--- start ---
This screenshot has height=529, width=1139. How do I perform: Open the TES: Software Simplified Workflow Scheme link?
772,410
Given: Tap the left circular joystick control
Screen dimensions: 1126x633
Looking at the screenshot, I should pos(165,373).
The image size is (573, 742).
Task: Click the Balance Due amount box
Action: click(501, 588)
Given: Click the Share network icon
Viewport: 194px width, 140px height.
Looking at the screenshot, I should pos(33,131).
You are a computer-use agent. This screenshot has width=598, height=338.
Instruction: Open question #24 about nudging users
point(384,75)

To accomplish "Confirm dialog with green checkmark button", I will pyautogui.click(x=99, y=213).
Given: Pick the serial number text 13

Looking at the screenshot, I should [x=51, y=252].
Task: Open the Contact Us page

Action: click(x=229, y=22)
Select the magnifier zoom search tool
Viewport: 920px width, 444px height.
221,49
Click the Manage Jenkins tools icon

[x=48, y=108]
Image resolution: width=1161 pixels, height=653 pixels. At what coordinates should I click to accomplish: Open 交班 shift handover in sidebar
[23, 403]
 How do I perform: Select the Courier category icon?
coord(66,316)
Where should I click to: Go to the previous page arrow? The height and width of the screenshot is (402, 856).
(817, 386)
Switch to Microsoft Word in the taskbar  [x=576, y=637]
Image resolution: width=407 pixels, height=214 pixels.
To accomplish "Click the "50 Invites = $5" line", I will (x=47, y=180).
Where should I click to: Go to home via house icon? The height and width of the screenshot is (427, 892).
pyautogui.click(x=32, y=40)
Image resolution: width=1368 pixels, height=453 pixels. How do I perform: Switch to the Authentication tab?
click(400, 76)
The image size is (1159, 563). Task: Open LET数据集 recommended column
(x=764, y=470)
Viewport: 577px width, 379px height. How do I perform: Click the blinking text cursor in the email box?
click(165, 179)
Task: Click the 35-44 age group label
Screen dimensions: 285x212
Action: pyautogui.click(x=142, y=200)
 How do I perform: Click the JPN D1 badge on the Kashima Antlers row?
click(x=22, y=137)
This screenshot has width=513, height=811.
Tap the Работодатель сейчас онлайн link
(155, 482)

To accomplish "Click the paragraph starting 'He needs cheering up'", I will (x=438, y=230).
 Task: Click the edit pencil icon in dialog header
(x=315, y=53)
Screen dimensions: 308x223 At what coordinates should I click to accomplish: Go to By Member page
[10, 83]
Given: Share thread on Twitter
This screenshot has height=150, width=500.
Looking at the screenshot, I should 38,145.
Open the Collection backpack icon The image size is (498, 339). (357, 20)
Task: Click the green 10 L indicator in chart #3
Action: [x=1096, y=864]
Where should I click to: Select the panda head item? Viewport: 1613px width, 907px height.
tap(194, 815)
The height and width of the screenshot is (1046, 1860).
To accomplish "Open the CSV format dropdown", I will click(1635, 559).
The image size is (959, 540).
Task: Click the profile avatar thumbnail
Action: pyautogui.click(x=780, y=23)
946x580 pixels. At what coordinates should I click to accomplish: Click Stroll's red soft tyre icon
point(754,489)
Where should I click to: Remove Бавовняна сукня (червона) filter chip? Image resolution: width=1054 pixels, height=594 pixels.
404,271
--- end ---
- _TASK DETAILS_
Copy all of the entries above word for word.

- _THE ANSWER_
This screenshot has height=529, width=1139. How do I perform: Open the TES: Software Simplified Workflow Scheme link?
772,410
Given: Tap the left circular joystick control
Screen dimensions: 1126x633
Looking at the screenshot, I should pos(165,373).
The image size is (573, 742).
Task: Click the Balance Due amount box
Action: click(501, 588)
Given: Click the Share network icon
Viewport: 194px width, 140px height.
Looking at the screenshot, I should pos(33,131).
You are a computer-use agent. This screenshot has width=598, height=338.
Instruction: Open question #24 about nudging users
point(384,75)

To accomplish "Confirm dialog with green checkmark button", I will pyautogui.click(x=99, y=213).
Given: Pick the serial number text 13

Looking at the screenshot, I should [x=51, y=252].
Task: Open the Contact Us page

Action: click(x=229, y=22)
Select the magnifier zoom search tool
Viewport: 920px width, 444px height.
221,49
Click the Manage Jenkins tools icon

[x=48, y=108]
Image resolution: width=1161 pixels, height=653 pixels. At what coordinates should I click to accomplish: Open 交班 shift handover in sidebar
[23, 403]
 How do I perform: Select the Courier category icon?
coord(66,316)
Where should I click to: Go to the previous page arrow? The height and width of the screenshot is (402, 856).
(817, 386)
Switch to Microsoft Word in the taskbar  [x=576, y=637]
Image resolution: width=407 pixels, height=214 pixels.
To accomplish "Click the "50 Invites = $5" line", I will (x=47, y=180).
Where should I click to: Go to home via house icon? The height and width of the screenshot is (427, 892).
pyautogui.click(x=32, y=40)
Image resolution: width=1368 pixels, height=453 pixels. How do I perform: Switch to the Authentication tab?
click(400, 76)
The image size is (1159, 563). Task: Open LET数据集 recommended column
(x=764, y=470)
Viewport: 577px width, 379px height. How do I perform: Click the blinking text cursor in the email box?
click(165, 179)
Task: Click the 35-44 age group label
Screen dimensions: 285x212
Action: pyautogui.click(x=142, y=200)
 How do I perform: Click the JPN D1 badge on the Kashima Antlers row?
click(x=22, y=137)
This screenshot has width=513, height=811.
Tap the Работодатель сейчас онлайн link
(155, 482)

To accomplish "Click the paragraph starting 'He needs cheering up'", I will (x=438, y=230).
 Task: Click the edit pencil icon in dialog header
(x=315, y=53)
Screen dimensions: 308x223 At what coordinates should I click to accomplish: Go to By Member page
[10, 83]
Given: Share thread on Twitter
This screenshot has height=150, width=500.
Looking at the screenshot, I should 38,145.
Open the Collection backpack icon The image size is (498, 339). (357, 20)
Task: Click the green 10 L indicator in chart #3
Action: [x=1096, y=864]
Where should I click to: Select the panda head item? Viewport: 1613px width, 907px height.
tap(194, 815)
The height and width of the screenshot is (1046, 1860).
To accomplish "Open the CSV format dropdown", I will click(1635, 559).
The image size is (959, 540).
Task: Click the profile avatar thumbnail
Action: pyautogui.click(x=780, y=23)
946x580 pixels. At what coordinates should I click to accomplish: Click Stroll's red soft tyre icon
point(754,489)
Where should I click to: Remove Бавовняна сукня (червона) filter chip? Image resolution: width=1054 pixels, height=594 pixels.
404,271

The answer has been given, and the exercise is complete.